Depuis sa nouvelle position ma foi précaire mais plus stable malgré tout, il a pu gérer son combat de la meilleure des manières. Malgré sa pointe très fine pour un tel poisson, la délivrance est arrivée après quelques minutes de résistance tout en force en glissant la grande truite dans l’épuisette à la première tentative. J’ose croire que l’élasticité du fil rouge qui compose le corps de son bas de ligne l’a bien aidé quand même. Trois ans que ce poisson était connu. Trois ans après il était enfin là, dans le filet. Un poisson d’une beauté incroyable. Un esthétique parfait à nos yeux. Massif derrière la tête avec une proportion poids/taille parfaite également. Quelle magnifique truite sauvage !

Il a tout de suite appelé deux personnes. Son copain Victor qui connaissait lui aussi ce poisson. Il avait à cœur de partager ce moment avec son pote. Et puis son père, trop occupé au boulot pour répondre ! Quand mon temps de pause est arrivé, j’ai vu sur mon téléphone 4 appels en absence de Thibaut. J’étais fou ! Sur mon WhatsApp des photos ! Mon Dieu ce poisson !

Ni une ni deux, je l’ai rappelé. Il était sur le sentier entre son coup de pêche et sa voiture. Il était complètement gaugé, frigorifié d’avoir rempli les waders mais tellement heureux. Une joie si communicative. J’ai passé ma meilleure pause professionnelle en l’écoutant me raconter toute l’histoire dans les moindres détails.

Cette truite, un mâle de toutes évidences, mesure 66 centimètres. Sur ce linéaire, tout en amont de la rivière, c’est très gros. Très rare. Très vieux. La thermie beaucoup plus basse du fait d’être en tête de bassin rend la croissance plus lente et produit des poissons à taille égale beaucoup plus âgés. Une truite très compliquée à prendre tant ces grands poissons en ont vu passer de toutes les couleurs.
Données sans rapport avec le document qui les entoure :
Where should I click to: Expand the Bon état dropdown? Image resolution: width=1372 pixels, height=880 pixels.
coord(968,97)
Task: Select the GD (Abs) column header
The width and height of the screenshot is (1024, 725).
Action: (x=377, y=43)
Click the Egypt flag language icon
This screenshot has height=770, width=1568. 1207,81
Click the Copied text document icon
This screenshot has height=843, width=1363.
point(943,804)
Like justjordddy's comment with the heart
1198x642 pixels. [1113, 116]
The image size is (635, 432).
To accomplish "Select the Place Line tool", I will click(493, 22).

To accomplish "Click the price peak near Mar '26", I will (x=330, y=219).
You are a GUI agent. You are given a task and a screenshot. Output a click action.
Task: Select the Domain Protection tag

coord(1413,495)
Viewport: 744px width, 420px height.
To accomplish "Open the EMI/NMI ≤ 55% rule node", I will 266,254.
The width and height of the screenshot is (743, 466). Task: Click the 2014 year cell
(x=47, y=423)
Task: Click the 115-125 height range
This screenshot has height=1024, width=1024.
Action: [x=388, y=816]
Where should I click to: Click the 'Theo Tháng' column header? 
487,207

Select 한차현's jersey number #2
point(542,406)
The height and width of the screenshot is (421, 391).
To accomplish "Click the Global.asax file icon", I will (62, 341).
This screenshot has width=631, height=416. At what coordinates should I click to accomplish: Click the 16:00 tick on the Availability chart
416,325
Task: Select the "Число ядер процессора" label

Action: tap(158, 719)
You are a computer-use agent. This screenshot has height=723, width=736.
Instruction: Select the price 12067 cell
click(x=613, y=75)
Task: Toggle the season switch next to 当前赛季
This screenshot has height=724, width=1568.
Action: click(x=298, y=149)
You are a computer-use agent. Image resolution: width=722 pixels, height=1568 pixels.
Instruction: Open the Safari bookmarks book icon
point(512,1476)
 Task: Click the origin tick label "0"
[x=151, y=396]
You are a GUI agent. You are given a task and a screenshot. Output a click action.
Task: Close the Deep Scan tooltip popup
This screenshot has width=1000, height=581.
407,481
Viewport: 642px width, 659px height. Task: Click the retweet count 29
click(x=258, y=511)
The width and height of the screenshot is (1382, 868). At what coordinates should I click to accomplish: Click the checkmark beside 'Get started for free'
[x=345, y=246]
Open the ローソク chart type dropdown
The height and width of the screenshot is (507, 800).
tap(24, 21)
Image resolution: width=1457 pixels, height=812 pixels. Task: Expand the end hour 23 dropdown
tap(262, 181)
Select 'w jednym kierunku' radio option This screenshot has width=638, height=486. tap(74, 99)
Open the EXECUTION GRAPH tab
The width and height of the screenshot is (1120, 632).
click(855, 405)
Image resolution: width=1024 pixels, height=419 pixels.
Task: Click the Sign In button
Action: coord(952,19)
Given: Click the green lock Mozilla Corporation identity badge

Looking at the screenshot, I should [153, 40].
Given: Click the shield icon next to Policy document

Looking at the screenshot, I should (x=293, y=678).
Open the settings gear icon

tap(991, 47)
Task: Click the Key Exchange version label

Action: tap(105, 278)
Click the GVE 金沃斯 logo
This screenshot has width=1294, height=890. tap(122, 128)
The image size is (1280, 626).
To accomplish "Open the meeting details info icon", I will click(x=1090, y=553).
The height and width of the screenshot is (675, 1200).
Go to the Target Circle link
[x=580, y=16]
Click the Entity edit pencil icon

Rien à voir avec une grande truite d’un parcours aval que l’on peut attaquer en 20 centièmes parce qu’elle voit un pêcheur tous les 36 du mois. Non, là, c’est une truite d’une très grande valeur sur un parcours mythique. Un coup de ligne dont Thibaut se souviendra toute sa vie. De plus, tenter un poisson autour des 3 kilos en 13 centièmes, il fallait oser quand même. Pari réussi. Bravo fils !

Thibaut a quasiment terminé sa saison sur ce poisson. Même si j’ai réussi à le trainer au bord de l’eau pour une ou deux sorties communes, il n’y avait plus rien de sérieux derrière cet instant. Cela doit être quelque chose comme sentiment d’arriver à tromper un tel poisson que l’on suit sur plusieurs années. Le but pour Thibaut maintenant étant d’en trouver une autre pour y passer autant de temps avec espérons-le pour lui, la même fin heureuse.

La grande main de mon fils qui mesure 1.96m parait bien petite.

Cette beauté sauvage est repartie à l'eau comme si de rien n'était.